- _TEXT SHOWN_
———
Abstract
The work is motivated by inadequacy of the conventional defect density parameters, such as porosity (relative volume of pores) or the usual crack density in situations that are frequently encountered in applications: of non-spherical pores of diverse shapes, fluid-filled cracks/pores, pores in an anisotropic matrix. We call a defect density parameter proper if it correctly reflects the individual defect contributions into the effective elastic properties. Only in terms of such parameters can these properties be uniquely expressed. Their identification is non-trivial even in the framework of the non-interaction approximation; defect interactions further complicate the problem. We show that the proper parameters are identified by the structure of the elastic potential. Besides being necessary, the proper parameters yield the following benefits:
(1) anisotropy due to non-randomly oriented defects is established;
(2) expressions for the effective moduli cover, in a unified way, all mixtures of defects of diverse shapes and arbitrary orientational distributions;
(3) they provide guidance for the proper interpretation of experimental data on elasticity of porous materials.
———
- _DATASET CONTENT_
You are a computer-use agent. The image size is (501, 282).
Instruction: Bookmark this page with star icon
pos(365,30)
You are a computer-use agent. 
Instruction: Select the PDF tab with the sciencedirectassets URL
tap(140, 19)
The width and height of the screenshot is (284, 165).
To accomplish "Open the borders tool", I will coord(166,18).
———
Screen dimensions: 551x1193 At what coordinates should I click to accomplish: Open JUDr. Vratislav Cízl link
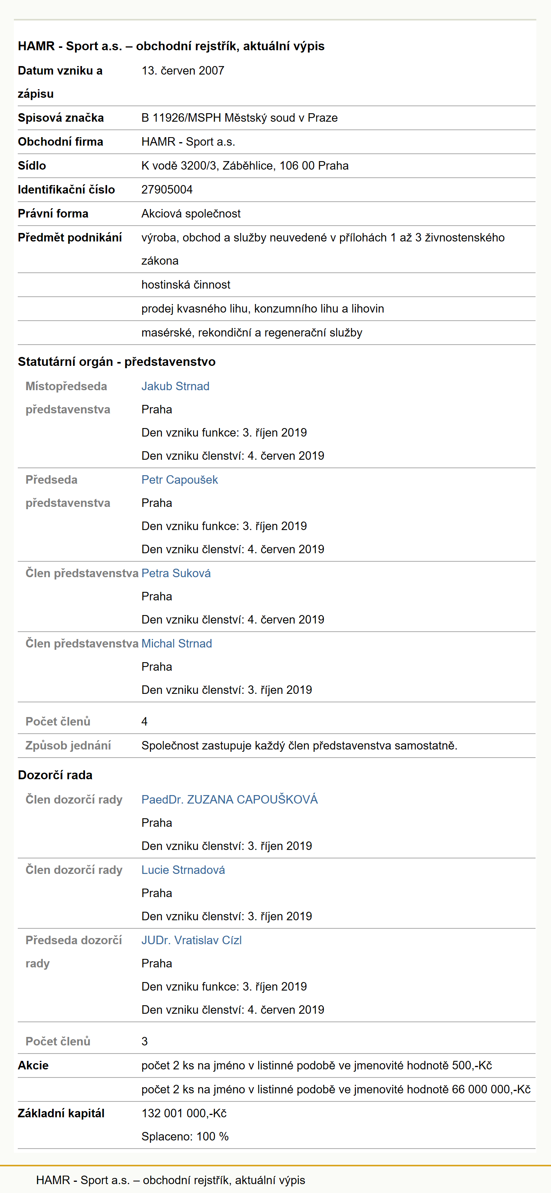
———
- _WHAT YOU HAVE TO DO_
According to the abstract on defect density parameters, what identifies the proper parameters?

- _COMPLETED EXERCISE_
The structure of the elastic potential.